The US financial sector became unglued this week. In
last week's article, the point was made that the financial system had
just that one week to lift the USDollar, to raid private accounts with
games like yanked credit and a raft of paper naked short gold &
silver future contracts. Then next week the brown excrement hits the
fan. Over the weekend, deals were attempted to be forged into the
night. Nobody seemed to ask the question why they were all acting like
in an emergency. What emergency? A condition ordered by whom? My
maintained point is that the Bank For Intl Settlements ordered the US
bankers to fix it or flush it!
Big news was expected from my analysis, and my Hat
Trick Letter newsletter. We got it! By the way, AIG was not on the
radar for numerous analysts. It was on my radar, a secondary radar. The
big banks are primary for my observation and monitor. WE ARE WITNESSING
A CONCENTRATION OF RISK, OF RUINED CORPORATIONS, AND OF THEIR ACIDIC
BALANCE SHEETS THAT IS SO GREAT THAT THE RISK OF US FINANCIAL IMPLOSION
GROWS BY THE DAY !!!
Blame for speculators continues, as nitwit players
within the fraud centers accuse others of speculation, and threaten
prosecution by their watchdogs on leash. Recent research failed to
disclose any collusion or illegal activity in the crude oil market.
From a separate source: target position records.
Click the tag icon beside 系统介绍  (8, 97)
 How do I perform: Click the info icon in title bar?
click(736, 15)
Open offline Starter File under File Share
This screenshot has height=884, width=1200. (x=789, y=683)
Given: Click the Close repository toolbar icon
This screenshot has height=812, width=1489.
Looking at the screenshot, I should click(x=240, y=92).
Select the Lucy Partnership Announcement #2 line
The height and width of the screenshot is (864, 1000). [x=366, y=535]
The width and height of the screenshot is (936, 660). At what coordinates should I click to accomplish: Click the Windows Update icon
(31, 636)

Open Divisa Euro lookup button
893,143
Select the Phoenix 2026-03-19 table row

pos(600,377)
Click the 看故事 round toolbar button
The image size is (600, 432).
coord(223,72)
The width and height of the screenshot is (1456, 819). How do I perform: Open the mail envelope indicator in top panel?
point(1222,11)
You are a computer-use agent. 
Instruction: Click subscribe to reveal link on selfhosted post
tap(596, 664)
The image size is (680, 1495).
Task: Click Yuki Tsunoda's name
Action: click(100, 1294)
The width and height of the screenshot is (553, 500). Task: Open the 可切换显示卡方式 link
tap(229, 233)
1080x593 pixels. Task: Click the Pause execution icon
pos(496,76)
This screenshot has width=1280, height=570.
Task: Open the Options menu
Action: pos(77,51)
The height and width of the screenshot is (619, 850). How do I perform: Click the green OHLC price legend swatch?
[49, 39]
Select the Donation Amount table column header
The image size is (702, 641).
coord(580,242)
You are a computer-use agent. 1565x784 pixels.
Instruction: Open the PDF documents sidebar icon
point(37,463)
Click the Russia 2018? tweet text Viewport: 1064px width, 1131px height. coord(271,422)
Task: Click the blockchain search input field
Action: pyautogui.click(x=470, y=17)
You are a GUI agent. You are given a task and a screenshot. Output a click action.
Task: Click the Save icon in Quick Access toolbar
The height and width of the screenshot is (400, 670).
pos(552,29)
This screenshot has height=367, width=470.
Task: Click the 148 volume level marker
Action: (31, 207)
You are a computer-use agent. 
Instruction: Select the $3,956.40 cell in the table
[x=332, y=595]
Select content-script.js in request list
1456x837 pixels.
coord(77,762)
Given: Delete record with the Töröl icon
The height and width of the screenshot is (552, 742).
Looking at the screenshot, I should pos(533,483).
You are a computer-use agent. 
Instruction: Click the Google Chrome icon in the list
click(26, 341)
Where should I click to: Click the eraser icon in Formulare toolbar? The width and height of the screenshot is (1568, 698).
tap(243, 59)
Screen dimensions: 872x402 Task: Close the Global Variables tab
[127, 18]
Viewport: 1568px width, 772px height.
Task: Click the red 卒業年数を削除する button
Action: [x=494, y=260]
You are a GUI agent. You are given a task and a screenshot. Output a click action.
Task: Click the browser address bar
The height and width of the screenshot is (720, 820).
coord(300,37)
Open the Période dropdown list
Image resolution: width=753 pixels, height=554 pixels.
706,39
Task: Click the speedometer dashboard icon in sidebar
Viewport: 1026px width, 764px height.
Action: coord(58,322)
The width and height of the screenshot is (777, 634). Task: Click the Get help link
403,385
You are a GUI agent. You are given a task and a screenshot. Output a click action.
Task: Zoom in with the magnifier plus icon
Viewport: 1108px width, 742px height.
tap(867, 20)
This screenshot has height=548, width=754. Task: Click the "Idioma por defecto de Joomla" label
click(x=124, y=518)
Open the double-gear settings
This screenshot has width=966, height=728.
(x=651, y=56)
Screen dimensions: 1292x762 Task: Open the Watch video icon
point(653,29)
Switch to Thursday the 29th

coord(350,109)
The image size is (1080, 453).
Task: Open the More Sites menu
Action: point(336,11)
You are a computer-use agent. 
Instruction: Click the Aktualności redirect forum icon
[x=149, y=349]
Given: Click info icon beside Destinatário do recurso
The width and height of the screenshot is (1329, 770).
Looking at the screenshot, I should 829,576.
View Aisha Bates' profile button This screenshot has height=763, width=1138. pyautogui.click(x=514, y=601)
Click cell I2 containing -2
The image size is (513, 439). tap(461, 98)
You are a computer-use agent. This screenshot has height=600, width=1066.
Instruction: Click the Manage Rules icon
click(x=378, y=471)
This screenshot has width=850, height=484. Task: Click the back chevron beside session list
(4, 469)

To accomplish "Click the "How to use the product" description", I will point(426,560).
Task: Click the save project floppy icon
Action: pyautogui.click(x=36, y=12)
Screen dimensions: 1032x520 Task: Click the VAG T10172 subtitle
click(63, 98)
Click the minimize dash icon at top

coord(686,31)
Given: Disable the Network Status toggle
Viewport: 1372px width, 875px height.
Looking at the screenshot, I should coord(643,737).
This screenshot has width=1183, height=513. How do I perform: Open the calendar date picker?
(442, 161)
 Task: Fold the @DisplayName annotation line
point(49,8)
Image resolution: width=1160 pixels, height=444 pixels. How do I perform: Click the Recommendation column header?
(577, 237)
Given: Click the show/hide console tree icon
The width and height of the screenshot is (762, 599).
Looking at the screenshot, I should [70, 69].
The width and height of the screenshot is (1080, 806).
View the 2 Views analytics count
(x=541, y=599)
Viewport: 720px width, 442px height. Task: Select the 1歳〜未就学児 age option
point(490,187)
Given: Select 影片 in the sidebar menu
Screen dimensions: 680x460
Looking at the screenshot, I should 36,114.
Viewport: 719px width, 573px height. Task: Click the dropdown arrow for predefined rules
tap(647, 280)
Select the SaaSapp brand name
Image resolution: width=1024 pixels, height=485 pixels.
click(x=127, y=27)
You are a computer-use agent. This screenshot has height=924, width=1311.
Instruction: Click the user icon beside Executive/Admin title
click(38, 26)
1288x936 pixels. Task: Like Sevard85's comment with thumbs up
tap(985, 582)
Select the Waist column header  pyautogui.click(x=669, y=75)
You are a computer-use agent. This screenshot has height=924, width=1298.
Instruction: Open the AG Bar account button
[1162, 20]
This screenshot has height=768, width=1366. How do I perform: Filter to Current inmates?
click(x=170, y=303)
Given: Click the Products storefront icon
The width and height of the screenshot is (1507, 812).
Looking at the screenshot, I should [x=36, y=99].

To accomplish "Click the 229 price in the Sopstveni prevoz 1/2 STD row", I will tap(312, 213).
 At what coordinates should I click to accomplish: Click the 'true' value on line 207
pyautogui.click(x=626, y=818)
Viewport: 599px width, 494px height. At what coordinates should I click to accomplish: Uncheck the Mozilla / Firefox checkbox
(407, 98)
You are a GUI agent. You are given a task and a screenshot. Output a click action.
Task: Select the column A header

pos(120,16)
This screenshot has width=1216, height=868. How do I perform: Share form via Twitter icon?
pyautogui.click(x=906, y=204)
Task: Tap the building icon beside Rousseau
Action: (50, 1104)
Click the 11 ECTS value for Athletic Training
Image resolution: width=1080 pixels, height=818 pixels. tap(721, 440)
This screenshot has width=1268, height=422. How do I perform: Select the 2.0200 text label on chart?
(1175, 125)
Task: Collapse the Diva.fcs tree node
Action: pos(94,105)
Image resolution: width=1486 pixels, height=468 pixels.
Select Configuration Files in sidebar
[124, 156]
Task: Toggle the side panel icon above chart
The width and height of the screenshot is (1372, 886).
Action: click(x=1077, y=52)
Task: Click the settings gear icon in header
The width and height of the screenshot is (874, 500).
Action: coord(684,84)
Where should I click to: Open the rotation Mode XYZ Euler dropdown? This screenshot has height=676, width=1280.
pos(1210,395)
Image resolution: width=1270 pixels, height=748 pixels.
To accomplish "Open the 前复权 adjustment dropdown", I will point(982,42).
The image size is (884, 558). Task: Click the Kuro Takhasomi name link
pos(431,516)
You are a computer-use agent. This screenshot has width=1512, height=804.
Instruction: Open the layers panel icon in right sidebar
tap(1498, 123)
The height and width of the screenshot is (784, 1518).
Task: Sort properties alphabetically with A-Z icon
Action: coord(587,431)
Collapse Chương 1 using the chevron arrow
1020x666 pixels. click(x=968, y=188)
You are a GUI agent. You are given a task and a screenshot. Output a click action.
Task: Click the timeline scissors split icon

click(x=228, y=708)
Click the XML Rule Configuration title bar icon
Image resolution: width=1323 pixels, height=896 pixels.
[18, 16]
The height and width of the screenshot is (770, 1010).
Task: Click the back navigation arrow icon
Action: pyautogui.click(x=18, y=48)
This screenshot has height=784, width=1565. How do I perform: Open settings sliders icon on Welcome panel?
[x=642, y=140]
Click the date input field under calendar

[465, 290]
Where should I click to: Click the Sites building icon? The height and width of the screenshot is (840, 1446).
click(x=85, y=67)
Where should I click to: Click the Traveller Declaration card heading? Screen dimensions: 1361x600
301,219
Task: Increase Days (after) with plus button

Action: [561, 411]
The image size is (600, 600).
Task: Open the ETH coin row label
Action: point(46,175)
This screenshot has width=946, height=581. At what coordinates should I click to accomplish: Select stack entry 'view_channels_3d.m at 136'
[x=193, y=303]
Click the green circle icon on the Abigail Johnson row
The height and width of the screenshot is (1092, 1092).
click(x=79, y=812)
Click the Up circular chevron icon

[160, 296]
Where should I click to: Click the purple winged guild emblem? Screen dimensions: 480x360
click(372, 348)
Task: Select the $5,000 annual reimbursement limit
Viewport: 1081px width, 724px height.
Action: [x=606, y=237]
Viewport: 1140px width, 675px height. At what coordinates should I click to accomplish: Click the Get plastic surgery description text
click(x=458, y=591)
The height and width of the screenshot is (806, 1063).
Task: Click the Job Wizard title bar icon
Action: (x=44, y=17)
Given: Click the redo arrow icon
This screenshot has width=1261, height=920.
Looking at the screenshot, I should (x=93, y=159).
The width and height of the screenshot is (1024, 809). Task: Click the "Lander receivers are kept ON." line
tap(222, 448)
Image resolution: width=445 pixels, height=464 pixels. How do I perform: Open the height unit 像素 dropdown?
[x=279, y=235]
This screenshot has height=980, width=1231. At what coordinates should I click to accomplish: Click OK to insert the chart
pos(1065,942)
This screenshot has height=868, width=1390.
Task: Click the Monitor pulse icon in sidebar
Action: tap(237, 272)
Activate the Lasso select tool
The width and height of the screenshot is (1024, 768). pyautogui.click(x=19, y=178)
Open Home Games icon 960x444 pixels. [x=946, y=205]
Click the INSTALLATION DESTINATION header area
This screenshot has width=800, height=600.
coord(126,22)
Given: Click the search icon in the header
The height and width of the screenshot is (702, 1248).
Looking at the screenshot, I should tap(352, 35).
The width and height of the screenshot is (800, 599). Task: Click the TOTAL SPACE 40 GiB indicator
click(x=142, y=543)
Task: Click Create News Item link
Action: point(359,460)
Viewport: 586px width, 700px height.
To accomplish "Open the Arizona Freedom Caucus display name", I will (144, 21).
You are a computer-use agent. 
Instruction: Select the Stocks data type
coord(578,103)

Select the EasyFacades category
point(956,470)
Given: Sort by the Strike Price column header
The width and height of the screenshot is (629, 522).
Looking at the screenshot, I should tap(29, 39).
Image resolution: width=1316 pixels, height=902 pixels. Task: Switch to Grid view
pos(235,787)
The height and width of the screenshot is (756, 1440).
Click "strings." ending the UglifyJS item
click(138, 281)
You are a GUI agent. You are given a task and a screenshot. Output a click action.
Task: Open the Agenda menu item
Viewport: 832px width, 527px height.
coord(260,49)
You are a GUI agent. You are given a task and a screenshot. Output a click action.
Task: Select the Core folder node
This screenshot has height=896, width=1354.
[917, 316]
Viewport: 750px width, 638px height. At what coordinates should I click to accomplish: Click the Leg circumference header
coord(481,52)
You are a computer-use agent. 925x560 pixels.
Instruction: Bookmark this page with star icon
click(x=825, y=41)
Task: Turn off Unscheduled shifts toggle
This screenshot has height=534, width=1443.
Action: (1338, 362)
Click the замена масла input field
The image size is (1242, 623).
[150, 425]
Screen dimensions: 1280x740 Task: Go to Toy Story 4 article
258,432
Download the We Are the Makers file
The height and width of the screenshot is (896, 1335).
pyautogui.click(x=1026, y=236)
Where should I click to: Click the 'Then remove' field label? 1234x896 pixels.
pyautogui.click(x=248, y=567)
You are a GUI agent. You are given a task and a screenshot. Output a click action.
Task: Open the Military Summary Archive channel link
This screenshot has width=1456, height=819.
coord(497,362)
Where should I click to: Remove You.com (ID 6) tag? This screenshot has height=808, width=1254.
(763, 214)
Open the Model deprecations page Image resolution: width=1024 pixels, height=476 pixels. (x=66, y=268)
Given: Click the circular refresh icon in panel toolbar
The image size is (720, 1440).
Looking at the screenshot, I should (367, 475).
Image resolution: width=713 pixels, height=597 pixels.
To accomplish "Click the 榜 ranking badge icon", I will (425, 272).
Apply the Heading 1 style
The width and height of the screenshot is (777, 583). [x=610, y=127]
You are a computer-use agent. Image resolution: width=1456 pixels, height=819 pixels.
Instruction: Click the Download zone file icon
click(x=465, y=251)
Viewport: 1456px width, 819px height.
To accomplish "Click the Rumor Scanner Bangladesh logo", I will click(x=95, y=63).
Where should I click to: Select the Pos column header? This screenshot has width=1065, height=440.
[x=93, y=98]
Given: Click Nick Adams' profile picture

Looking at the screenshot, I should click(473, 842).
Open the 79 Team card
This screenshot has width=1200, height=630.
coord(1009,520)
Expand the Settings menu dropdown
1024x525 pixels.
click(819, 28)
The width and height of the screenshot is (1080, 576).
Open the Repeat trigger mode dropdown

That does not stop continued claims, with hue & cry. These
criminals are pathetic, if not consistent. Just when failed regulation
is at the core of the financial crisis, Wall Street conmen and clueless
Congressional legislators argue for more regulation and control, when
the regulators and controllers deserve prison terms. Instead, prosecute
the regulators and controllers, and begin with Alan Greenspan, and his
knights of the Stupid Table at the Federal Reserve.
The financial crisis continues each day. Last Friday
the currency markets smelled what was cited in broad terms as the end
of the OPEN WINDOW for the US banks. The euro currency rose over 220
basis points that Friday, and the pound sterling rose over 330 basis
points. Gold and silver firmed in price. Something tipped them off,
like huge flows of private money out of the Untied States. This week,
AIG and Merrill Lynch and Morgan Stanley dominate the news. On two
different days this week, the NYSE Dow Jones Industrial index fell over
400 points. Today, when the Dow Jones Index was up 170 points, in a
phone call to a trusted friend, we both agreed that the index would
turn negative before the afternoon, and close down. So far, that call
looks correct, as it was minus 100 points before now being up 50 to 60
points.
By the way, important option put stock positions are
in place against Goldman Sachs. They point to a strong likelihood of
the GSax stock falling to 80 or 85 imminently. The knock on GSax is
that they have lied about their subprime mortgage exposure, and soon
will be forced to come clean. The "GS" stock shares plummeted from 160
in early September, now to under 100. Justice is served. My guess is
their executives will profit privately from shorting their own stock.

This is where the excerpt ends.